As a legion of thirtysomething designers assumes seniority, expressions of a new generation’s formative influences keep coming out of the woodwork. Gibo by Julie Verhoeven, an Italian line designed and presented in London, is one example of the struggle to transform the costume offenses of the 1980s into a new wave of style. Verhoeven, a noted illustrator who contributed to Marc Jacobs’s Fall 2002 collection for Louis Vuitton, is in the vanguard of girls whose first sensations of glamour were had to the strains of Dallas, while their mommies donned colored pumps and adjusted their shoulder pads for an evening out.

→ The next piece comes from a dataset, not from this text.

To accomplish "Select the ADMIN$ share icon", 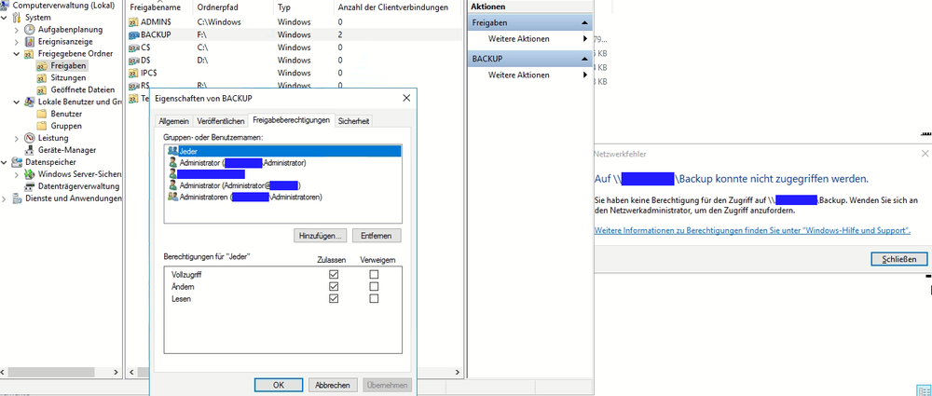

In this debut collection, Verhoeven showed wide-collar two-tone coats, shirred and draped purple slink dresses, lots of leaf-shape cuts, plenty of novelty buttons, quilted satin, sproutings of lace, and giant excrescences of junk jewelry. Was it ugly? Yes—but, arguably, not ugly enough. Things seemed to be complicated by the need to provide a semblance of commercial sanity in the collection—hence the skinny black pants that kept turning up and the drabness of the color palette. If Verhoeven had run amok with nasty ’80s color clashes and had had full-on ironic fun with the tacky exuberance of the time, she might have ended up with something so bad it was good. Instead it just came off as rather sad.